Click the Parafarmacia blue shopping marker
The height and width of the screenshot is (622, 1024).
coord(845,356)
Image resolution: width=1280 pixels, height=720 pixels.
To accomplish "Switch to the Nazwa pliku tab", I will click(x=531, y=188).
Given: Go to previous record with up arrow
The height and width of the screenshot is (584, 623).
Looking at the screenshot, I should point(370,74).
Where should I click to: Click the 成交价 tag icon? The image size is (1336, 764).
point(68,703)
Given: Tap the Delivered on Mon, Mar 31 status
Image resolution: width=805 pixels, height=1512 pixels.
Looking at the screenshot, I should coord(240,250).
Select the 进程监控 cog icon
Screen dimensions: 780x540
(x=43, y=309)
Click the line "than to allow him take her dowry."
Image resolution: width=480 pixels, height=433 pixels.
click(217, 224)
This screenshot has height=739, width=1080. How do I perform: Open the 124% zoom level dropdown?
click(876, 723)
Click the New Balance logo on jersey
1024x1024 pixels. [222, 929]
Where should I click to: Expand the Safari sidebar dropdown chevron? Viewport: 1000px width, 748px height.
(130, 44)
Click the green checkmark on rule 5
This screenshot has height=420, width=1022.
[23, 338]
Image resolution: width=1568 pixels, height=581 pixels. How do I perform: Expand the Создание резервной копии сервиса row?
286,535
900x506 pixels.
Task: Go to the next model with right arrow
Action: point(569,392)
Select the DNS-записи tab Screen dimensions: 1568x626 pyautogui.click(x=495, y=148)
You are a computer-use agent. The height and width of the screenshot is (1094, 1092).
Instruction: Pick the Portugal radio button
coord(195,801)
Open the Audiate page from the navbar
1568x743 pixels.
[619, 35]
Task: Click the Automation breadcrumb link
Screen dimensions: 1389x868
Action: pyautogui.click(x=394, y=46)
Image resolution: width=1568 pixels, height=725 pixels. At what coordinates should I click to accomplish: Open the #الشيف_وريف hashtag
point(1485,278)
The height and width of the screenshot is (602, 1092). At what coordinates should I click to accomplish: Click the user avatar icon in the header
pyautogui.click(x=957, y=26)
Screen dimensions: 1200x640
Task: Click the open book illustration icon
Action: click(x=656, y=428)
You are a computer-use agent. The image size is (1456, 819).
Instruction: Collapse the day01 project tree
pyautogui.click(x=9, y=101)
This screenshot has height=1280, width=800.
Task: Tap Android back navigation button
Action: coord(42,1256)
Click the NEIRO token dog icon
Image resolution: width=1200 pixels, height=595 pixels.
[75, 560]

+ + + +

> [What you need to do] Please output the full listing, keeping every character the same.

> [Output for this task]
Click the Parafarmacia blue shopping marker
The height and width of the screenshot is (622, 1024).
coord(845,356)
Image resolution: width=1280 pixels, height=720 pixels.
To accomplish "Switch to the Nazwa pliku tab", I will click(x=531, y=188).
Given: Go to previous record with up arrow
The height and width of the screenshot is (584, 623).
Looking at the screenshot, I should point(370,74).
Where should I click to: Click the 成交价 tag icon? The image size is (1336, 764).
point(68,703)
Given: Tap the Delivered on Mon, Mar 31 status
Image resolution: width=805 pixels, height=1512 pixels.
Looking at the screenshot, I should coord(240,250).
Select the 进程监控 cog icon
Screen dimensions: 780x540
(x=43, y=309)
Click the line "than to allow him take her dowry."
Image resolution: width=480 pixels, height=433 pixels.
click(217, 224)
This screenshot has height=739, width=1080. How do I perform: Open the 124% zoom level dropdown?
click(876, 723)
Click the New Balance logo on jersey
1024x1024 pixels. [222, 929]
Where should I click to: Expand the Safari sidebar dropdown chevron? Viewport: 1000px width, 748px height.
(130, 44)
Click the green checkmark on rule 5
This screenshot has height=420, width=1022.
[23, 338]
Image resolution: width=1568 pixels, height=581 pixels. How do I perform: Expand the Создание резервной копии сервиса row?
286,535
900x506 pixels.
Task: Go to the next model with right arrow
Action: point(569,392)
Select the DNS-записи tab Screen dimensions: 1568x626 pyautogui.click(x=495, y=148)
You are a computer-use agent. The height and width of the screenshot is (1094, 1092).
Instruction: Pick the Portugal radio button
coord(195,801)
Open the Audiate page from the navbar
1568x743 pixels.
[619, 35]
Task: Click the Automation breadcrumb link
Screen dimensions: 1389x868
Action: pyautogui.click(x=394, y=46)
Image resolution: width=1568 pixels, height=725 pixels. At what coordinates should I click to accomplish: Open the #الشيف_وريف hashtag
point(1485,278)
The height and width of the screenshot is (602, 1092). At what coordinates should I click to accomplish: Click the user avatar icon in the header
pyautogui.click(x=957, y=26)
Screen dimensions: 1200x640
Task: Click the open book illustration icon
Action: click(x=656, y=428)
You are a computer-use agent. The image size is (1456, 819).
Instruction: Collapse the day01 project tree
pyautogui.click(x=9, y=101)
This screenshot has height=1280, width=800.
Task: Tap Android back navigation button
Action: coord(42,1256)
Click the NEIRO token dog icon
Image resolution: width=1200 pixels, height=595 pixels.
[75, 560]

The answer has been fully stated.